According to incomplete statistics, the 'key allies' in the AI inference ecosystem centered around UCM include, but are not limited to: Tuowei Information, Digital China, iSoftStone, and Hengwei Technology at the compute hardware layer; Huahai Chengke, Glingo, Cambricon, and Montage Technology at the inference framework layer; and Runda Medical, Sysware, CloudTop Technology, and Goland at the application deployment layer.

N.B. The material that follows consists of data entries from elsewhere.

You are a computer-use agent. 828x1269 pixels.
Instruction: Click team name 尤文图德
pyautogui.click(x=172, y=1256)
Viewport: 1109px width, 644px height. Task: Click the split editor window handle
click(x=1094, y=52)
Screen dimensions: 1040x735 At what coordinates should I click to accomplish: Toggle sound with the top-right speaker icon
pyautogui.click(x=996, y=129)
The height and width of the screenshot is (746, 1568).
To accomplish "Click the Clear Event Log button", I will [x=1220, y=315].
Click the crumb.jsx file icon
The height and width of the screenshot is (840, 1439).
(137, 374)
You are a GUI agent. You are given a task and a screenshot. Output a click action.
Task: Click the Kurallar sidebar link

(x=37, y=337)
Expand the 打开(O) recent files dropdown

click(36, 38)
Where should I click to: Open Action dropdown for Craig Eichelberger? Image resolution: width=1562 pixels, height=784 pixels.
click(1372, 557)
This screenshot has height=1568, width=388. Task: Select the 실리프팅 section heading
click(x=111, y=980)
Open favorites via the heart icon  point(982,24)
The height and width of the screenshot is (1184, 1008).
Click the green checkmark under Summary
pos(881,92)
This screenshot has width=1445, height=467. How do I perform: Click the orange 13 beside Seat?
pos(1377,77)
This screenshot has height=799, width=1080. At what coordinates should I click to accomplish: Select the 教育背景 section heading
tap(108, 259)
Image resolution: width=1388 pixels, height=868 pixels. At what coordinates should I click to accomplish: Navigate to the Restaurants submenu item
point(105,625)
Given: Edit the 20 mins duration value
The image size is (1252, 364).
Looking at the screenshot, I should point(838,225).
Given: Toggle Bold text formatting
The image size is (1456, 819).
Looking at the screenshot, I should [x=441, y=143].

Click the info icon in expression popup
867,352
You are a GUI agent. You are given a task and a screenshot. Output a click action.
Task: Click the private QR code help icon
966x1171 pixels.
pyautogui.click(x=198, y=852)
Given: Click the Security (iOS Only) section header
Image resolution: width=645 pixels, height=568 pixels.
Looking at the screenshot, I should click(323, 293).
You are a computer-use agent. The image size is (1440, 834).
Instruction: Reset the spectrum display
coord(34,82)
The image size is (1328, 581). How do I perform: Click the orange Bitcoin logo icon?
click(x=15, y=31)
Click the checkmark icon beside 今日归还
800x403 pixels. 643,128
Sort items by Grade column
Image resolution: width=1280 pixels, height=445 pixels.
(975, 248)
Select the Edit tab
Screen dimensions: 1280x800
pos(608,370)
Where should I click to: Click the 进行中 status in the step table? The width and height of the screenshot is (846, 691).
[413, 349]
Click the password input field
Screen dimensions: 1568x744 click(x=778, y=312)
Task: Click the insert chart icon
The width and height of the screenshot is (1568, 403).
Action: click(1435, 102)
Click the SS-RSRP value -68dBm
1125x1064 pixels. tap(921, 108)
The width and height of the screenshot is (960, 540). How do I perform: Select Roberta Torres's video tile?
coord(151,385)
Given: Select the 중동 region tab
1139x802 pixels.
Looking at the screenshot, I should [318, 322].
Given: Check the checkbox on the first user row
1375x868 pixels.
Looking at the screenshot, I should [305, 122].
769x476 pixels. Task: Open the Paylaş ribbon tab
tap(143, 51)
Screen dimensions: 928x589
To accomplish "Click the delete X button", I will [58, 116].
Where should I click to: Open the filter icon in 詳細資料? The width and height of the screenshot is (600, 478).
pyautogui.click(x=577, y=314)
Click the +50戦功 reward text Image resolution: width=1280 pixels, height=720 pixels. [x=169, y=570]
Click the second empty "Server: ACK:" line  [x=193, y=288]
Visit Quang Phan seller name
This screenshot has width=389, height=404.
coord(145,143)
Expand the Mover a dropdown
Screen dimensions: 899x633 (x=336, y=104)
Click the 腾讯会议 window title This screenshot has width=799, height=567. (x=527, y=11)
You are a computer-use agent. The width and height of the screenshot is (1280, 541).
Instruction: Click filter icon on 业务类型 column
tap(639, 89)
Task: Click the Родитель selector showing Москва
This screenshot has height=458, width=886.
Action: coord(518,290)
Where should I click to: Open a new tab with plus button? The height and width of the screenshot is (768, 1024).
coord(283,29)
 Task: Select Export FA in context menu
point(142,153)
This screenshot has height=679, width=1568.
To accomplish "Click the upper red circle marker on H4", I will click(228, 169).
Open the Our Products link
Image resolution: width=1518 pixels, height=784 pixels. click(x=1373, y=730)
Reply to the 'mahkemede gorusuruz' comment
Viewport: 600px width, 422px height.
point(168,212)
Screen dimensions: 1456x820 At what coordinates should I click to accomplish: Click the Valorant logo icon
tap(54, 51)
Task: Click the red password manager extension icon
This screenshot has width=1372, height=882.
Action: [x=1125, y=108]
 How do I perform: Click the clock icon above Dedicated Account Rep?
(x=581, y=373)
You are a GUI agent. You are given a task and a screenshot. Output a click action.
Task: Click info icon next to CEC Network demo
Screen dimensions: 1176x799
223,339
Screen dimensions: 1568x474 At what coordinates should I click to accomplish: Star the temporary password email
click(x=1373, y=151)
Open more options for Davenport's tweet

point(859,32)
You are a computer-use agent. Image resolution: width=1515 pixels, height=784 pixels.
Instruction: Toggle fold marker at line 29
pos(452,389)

Open source is also an ecological investment. By empowering partners and growing the ecosystem, Huawei will gain feedback from a wider range of application scenarios, stronger standard discourse power, and a more solid market foundation. This virtuous cycle of 'feeding technology evolution with commercial success' is not a kind of 'feeding war with war' wisdom? And this is Huawei's third abacus in betting on AI inference.
The wheel of technological innovation rolls forward, and the 'thinking' and inference capabilities of models will only become more powerful. Huawei's 'three abacuses' in betting on AI inference – seizing the first-mover advantage in the Token economy, breaking through the HBM blockade, and building an autonomous ecosystem – have been clearly positioned. For other AI vendors, building an autonomous, powerful, and open technical ecosystem is also a strategic task that cannot be delayed.
The window of opportunity for Chinese enterprises is narrowing, and the battle to build core competitiveness has already begun.